I had to choose between drinking with a fag and saying something inexpert, such as "Uh-I mean eight-fifteen" or "Well, gee, I dunno." He made me afraid of seeming clumsy or dull. It was not as though I had any firm or fearful objection to homosexuals; in certain books by gay writers I thought I had appreciated the weight and secret tremble of their thoughts; and I admired their fine clothes and shrill hard wit, their weapon. It was only that I felt keen to avoid, as they say, a misunderstanding. And yet just that morning, while watching a procession of scar-faced, big-breasted, red-wrapped laughing African girls tap-dance down Ward Street, hadn't I for the fiftieth time berated myself for my failure to encounter, to risk, to land myself in novel and incomprehensible situations-to misunderstand, in fact? And so, with a fatalistic shrug, I went to drink one beer.
2. A Free Atom
My father, solid, pink, handsome, used to say that he was a professional golfer and an amateur painter. His actual career was knowledge I was not fully permitted until the age of thirteen, when it was conferred on me along with the right to read from the Torah. I had always liked his watercolors, orange, pale, reminiscent of Arizona, but not as much as I liked the cartoons he could draw-never if one asked or begged him to, not even if one cried, but when he was suddenly seized, magically, perversely, with the urge to draw a picture of a top-hatted clown on one's bedroom chalkboard, in seven colors.
His comings and goings inside the house, accompanied always by the stink of cigars and the creaking of whatever piece of furniture he had chosen to receive the weight of his gangster body, were a great source of mystery and speculation for me on those nights when we'd both be up with insomnia, the family disease; I resented the fact that because he was old, he could roam around, painting, reading books, watching television, while I had to stay in bed, trying brutally to make myself fall asleep. Some Sunday mornings I would come downstairs, very early, to find him, having already surmounted the titanic Sunday Post, doing his sit-ups on the back porch, awake for the twenty-ninth or thirtieth straight hour.

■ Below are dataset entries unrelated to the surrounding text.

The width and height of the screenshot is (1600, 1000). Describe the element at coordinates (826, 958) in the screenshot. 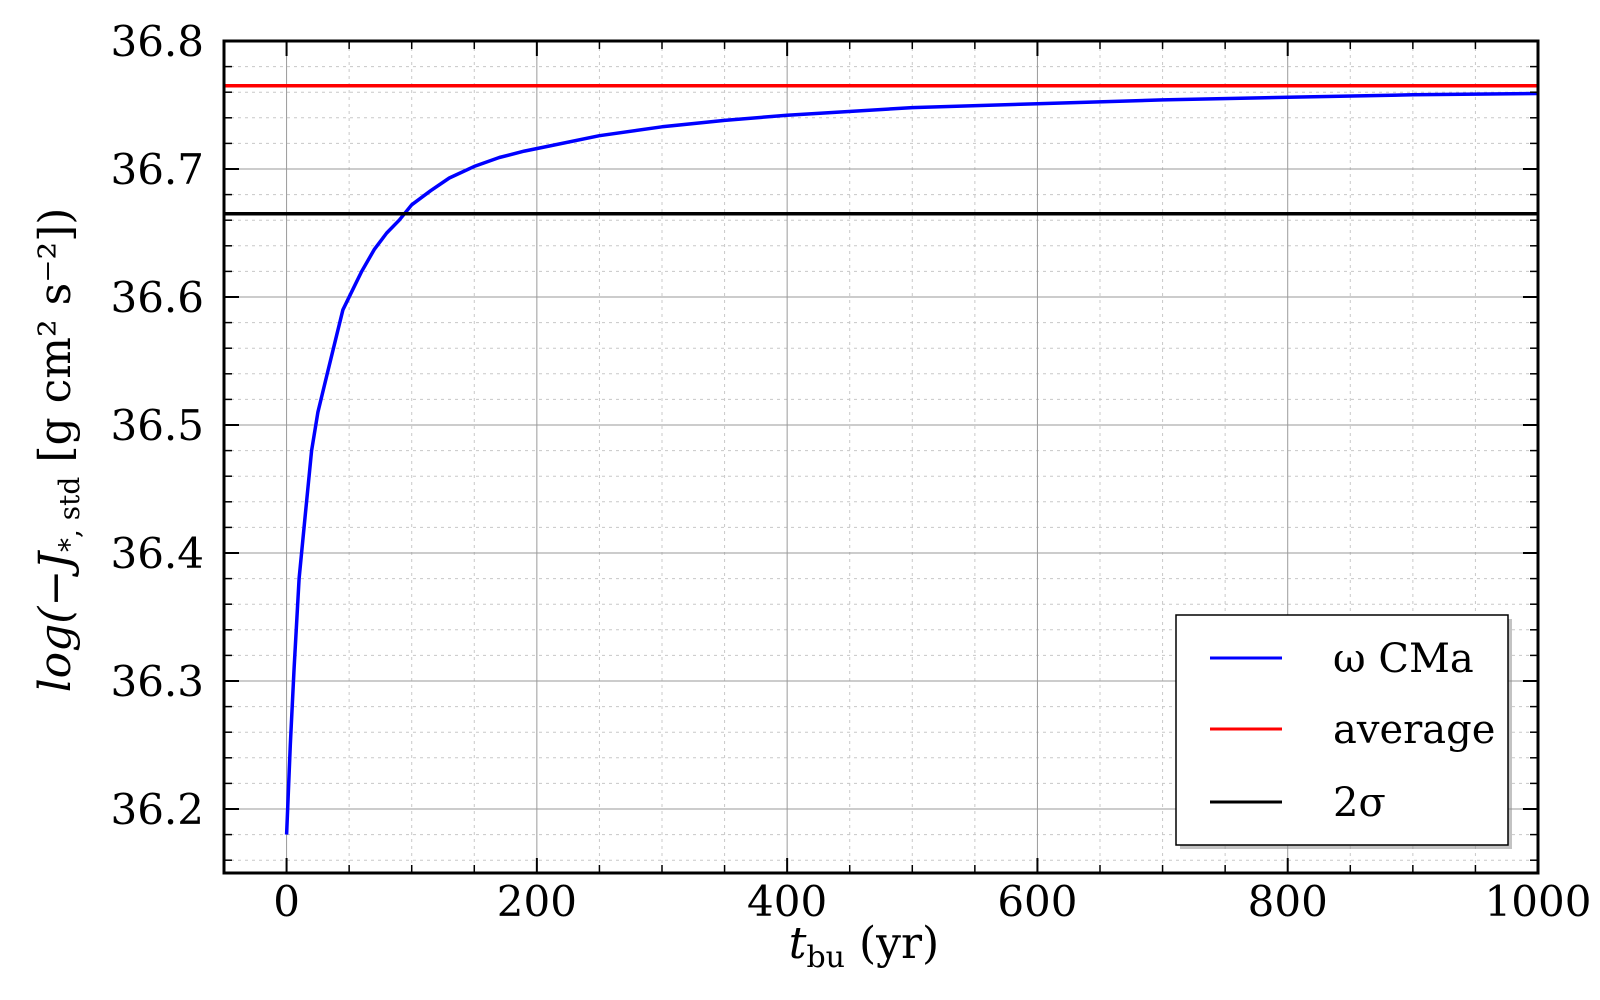

I see `x-axis-label-sub: bu` at that location.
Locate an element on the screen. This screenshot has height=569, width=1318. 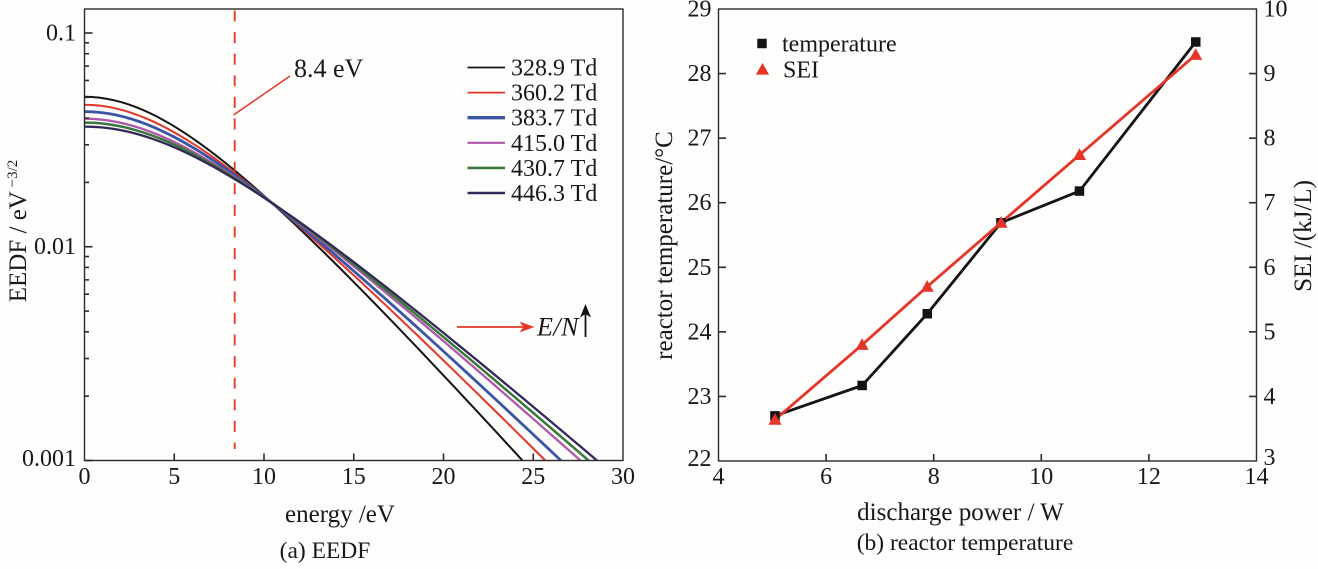
svg-text: 0.01 is located at coordinates (55, 247).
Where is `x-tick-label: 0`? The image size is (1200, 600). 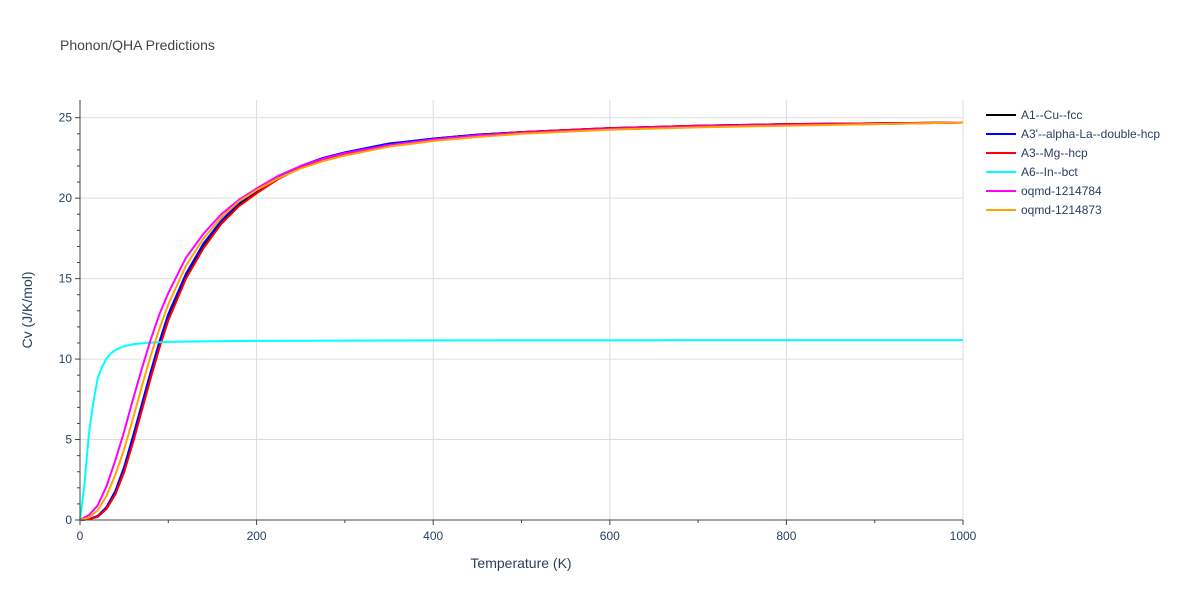 x-tick-label: 0 is located at coordinates (80, 536).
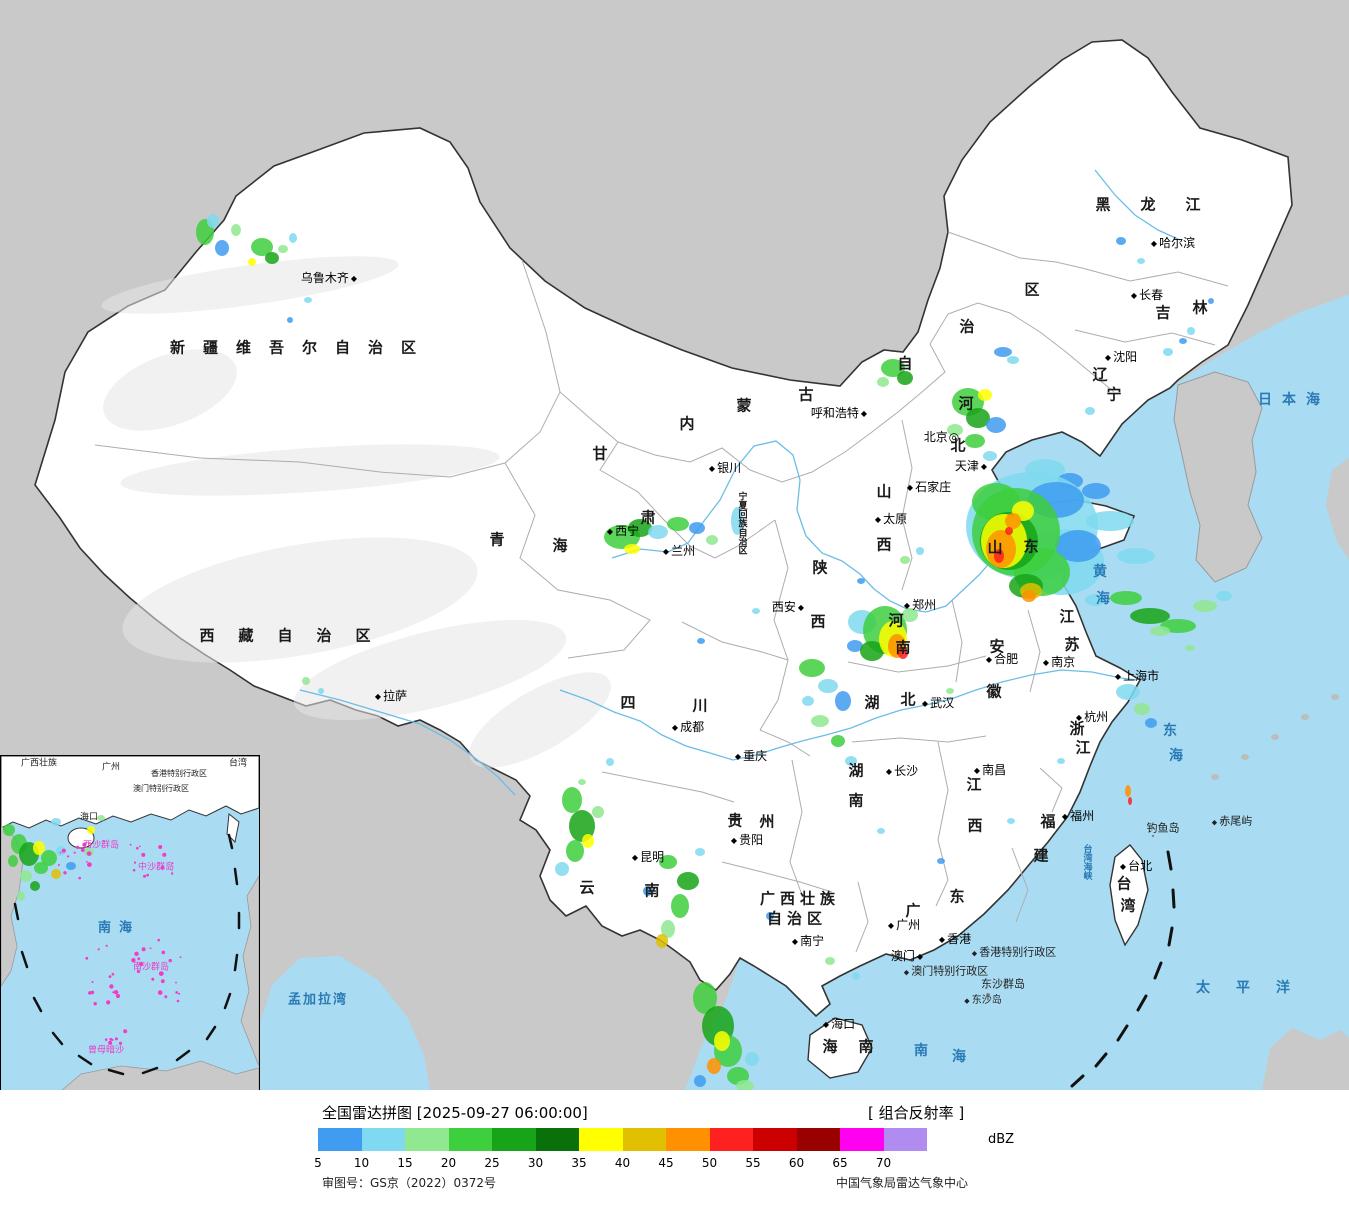  What do you see at coordinates (1129, 896) in the screenshot?
I see `taiwan-island` at bounding box center [1129, 896].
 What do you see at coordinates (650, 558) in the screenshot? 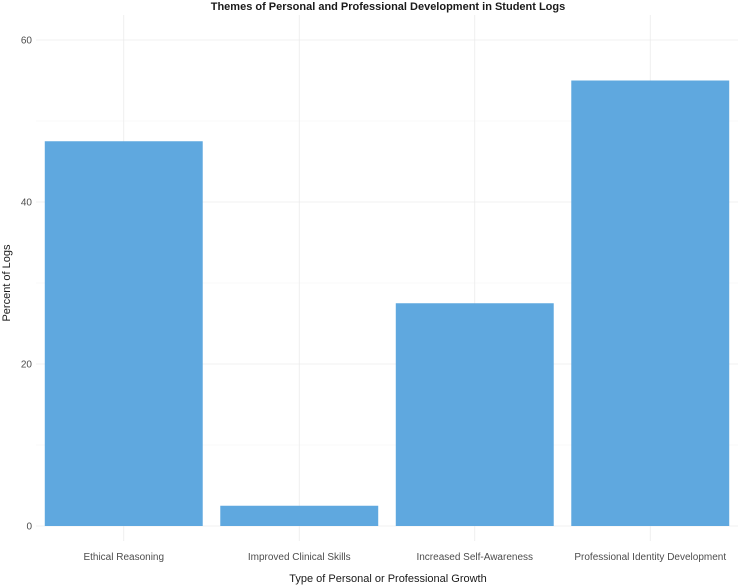
I see `x-tick-label: Professional Identity Development` at bounding box center [650, 558].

Before the day of my bar mitzvah I was certain that, with his incredible but rarely displayed powers of mind and body, my father had a secret identity. I realized that the secret identity would have to be my father. Hundreds of times I looked in his closets, in the basement, under furniture, in the trunk of the car, on a fruitless hunt for his multicolored superhero (or supervillain) costume. He suspected my suspicions, I think, and every couple of months would encourage them, by demonstrating that he could drive our car without touching the steering wheel, or by unerringly trapping, with three fingers, flies and even bumblebees in midflight, or by hammering nails into a wall with his bare fist.
He'd been on the point of telling me the truth about his work, he said much later, on the day of my mother's funeral, six months shy of my thirteenth birthday. But his half-brother, my Uncle Sammy "Red" Weiner, made him stick to his original plan to wait until I put on a tallis for the first time. So instead of telling me the truth about his job on that bright, empty Saturday morning, as we sat at the kitchen table with the sugar bowl between us, he told me, softly, that she had died in an automobile accident. I remember staring at the purple flowers painted on the sugar bowl. The funeral I hardly recall. The next morning, when I asked my father, as usual, for the funny papers and the sports page, an odd look crossed his face, and he looked away. "The paper didn't come today," he said. During the night Marty had moved in. He had often come to stay with us in the past, and I liked him-he knew a poem about Christy Mathewson, which he would recite as often as I asked, and once, for an instant, I had seen the gun he wore inside his jacket, under his left arm. He was a thin little man who always wore a tie and a hat.